Вот это был живой язык! Таким языком у нас на севере рассказывали только анекдоты, а здесь он жил, живой, юркий, гибкий и чего только не плел.
– Скажите, ли вы придете к нам?
Все правильно, только «ли» перескочило: и получается презабавная штука, от которой сразу делается весело.
Ответ иронически любезный.
– Или!
Это значит: «Вы хотите сказать: или не придете? Так неужели вы можете предположить, что я не приду?!»
Видите, как сложно, как тонко!
Этот одесский язык был исключительно красочный. Но ведь недурны и наши сибирские «однако», и удивительные окрики «кроме!», когда человек недовольно прерывает собеседника, грозно подняв указательный палец.
И все это хорошо.
Не может умереть, замереть, застыть живой язык. В одесских школах, наверное, тоже зубрят: «Чуден Днепр», но говорят: «таки он себе чуден».
Какие бы шлюзы ни ставили сейчас нашему бедному эмигрантскому языку, он прорвет их, и если суждено ему стать уродом, то и станет, и будет живым.
Чем питать его? Старыми нашими истрепанными книжками?
А самим нам много ли веку осталось!
Горько, жалко, но это так.
А разве там, в России, не отошел язык от старого русла? Разве он тот, каким мы его оставили? Почитайте их разговорную литературу. Поговорите с приезжими. Прислушайтесь.
Мы еще храним старые заветы, потому что любим наше прошлое, всячески его бережем. А они не любят и отходят легко и спокойно.
И мы, хотя будем очень горевать, но уйдем тоже.
Два романа с иностранцами
Были тихие сумерки.
По стене бегали огни автомобилей, вскрикивали их гудки, звякал трамвай. Острым буравчиком сверлил ухо призывный звонок соседнего кино.

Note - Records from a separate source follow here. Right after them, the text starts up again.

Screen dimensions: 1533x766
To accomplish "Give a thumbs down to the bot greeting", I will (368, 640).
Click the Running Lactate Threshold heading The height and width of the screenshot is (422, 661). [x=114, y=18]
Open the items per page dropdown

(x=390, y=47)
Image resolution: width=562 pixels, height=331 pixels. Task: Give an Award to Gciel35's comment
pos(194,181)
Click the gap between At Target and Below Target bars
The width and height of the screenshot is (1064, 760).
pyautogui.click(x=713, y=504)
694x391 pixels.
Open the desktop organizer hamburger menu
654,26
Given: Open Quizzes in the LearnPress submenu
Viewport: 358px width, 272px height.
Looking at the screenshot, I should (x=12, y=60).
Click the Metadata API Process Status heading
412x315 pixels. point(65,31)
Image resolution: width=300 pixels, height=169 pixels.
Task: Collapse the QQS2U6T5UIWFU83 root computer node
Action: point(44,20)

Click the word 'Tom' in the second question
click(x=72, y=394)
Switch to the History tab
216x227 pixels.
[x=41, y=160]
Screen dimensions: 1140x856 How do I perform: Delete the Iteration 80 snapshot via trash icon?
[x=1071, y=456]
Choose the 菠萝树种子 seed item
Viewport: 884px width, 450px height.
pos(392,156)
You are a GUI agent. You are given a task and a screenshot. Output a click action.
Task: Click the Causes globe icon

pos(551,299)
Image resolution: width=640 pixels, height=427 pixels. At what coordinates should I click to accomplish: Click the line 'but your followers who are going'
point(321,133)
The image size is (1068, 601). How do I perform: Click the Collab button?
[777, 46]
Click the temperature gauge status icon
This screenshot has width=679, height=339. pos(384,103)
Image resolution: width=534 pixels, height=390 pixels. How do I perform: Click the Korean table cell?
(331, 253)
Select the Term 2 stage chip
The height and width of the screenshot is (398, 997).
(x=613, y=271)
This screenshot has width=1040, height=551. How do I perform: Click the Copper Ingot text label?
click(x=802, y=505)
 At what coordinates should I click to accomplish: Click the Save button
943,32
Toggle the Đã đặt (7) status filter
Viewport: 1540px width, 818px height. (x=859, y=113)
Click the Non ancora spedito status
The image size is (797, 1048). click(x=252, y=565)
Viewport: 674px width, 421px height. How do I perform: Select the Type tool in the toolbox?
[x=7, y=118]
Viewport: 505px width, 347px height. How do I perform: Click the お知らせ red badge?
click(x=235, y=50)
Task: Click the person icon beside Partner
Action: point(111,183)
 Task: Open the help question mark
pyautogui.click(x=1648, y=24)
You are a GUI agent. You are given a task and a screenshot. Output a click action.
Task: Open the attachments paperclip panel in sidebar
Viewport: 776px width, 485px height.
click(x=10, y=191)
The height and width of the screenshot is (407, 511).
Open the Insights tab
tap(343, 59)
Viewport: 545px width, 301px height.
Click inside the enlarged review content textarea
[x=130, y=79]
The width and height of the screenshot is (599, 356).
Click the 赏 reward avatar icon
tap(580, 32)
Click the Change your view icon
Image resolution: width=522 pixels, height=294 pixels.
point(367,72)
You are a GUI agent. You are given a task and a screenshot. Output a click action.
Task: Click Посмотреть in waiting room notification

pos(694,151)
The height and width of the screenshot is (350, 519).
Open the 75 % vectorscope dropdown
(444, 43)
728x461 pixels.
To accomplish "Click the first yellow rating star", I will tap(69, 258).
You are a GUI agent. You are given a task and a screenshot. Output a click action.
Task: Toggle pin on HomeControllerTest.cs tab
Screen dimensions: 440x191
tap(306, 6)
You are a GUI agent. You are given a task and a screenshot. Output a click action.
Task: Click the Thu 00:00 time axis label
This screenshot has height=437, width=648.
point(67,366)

И все-таки для тех двух женщин, которые сидели, поджав ноги, на колченогом диванчике, сумерки эти были тихими, потому что день со всеми его тревогами и заботами кончился и в эти два-три часа перед сном можно позволить себе ни о чем не думать и не беспокоиться.
В такие тихие сумерки разговор ведется душевный. Шагать по полутемной комнате неудобно, надо сидеть спокойно. От спокойной позы и мысли делаются сосредоточеннее, не скачут с предмета на предмет. Самые привычные врали теряют свое вдохновение, становятся проще и искреннее.
Молодежь в такие минуты охотно говорит о смерти. Люди постарше – о любви. Старики – о разных приятных надеждах.
Те две дамы, которые поджали ноги на колченогом диванчике, были уже не первой молодости и поэтому говорили о любви.
– Нет, теперь все для меня кончено, – сказала одна.
Если бы в комнате было светлее, мы увидели бы, что у нее очень усталое лицо, погасшие глаза, и плечи ее закутаны в серый пуховый платок, всегда чуть-чуть разодранный на плече, уютный, пахнущий духами и папиросами, словом – традиционный платок русской скорбящей женщины!
– Не преувеличивай, Наташа, – ответила другая. – Ты еще молода. Кто знает?!
– Молода? – с горьким смешком сказала Наташа. – Нет, милая моя, после того, что я пережила, я себя чувствую семидесятилетней. Сама виновата. Не надо было изменять памяти Гриши.
– А сколько же лет ты была за Гришей?
– Лет? Лет! Пять недель. Познакомились перед самой эвакуацией. Сразу и повенчались. А через пять недель он выступил в поход. Больше мы и не встретились. Он был очень мил.
– Ну, на пять-то недель всякого бы хватило.
– Н-не знаю. Н-не думаю, – обиженным тоном сказала Наташа.
– А что, собственно говоря, у тебя вышло с этим твоим женихом-французом? Я ведь толком ничего не знаю. Мы тогда встречались редко, когда он за тобой ухаживал. А потом слышу – свадьба расстроилась. Что он, разлюбил тебя, что ли?
– Нет-нет. Он говорит, что не разлюбил. Родители не позволили. Впрочем, это очень сложная история, – вздохнула Наташа.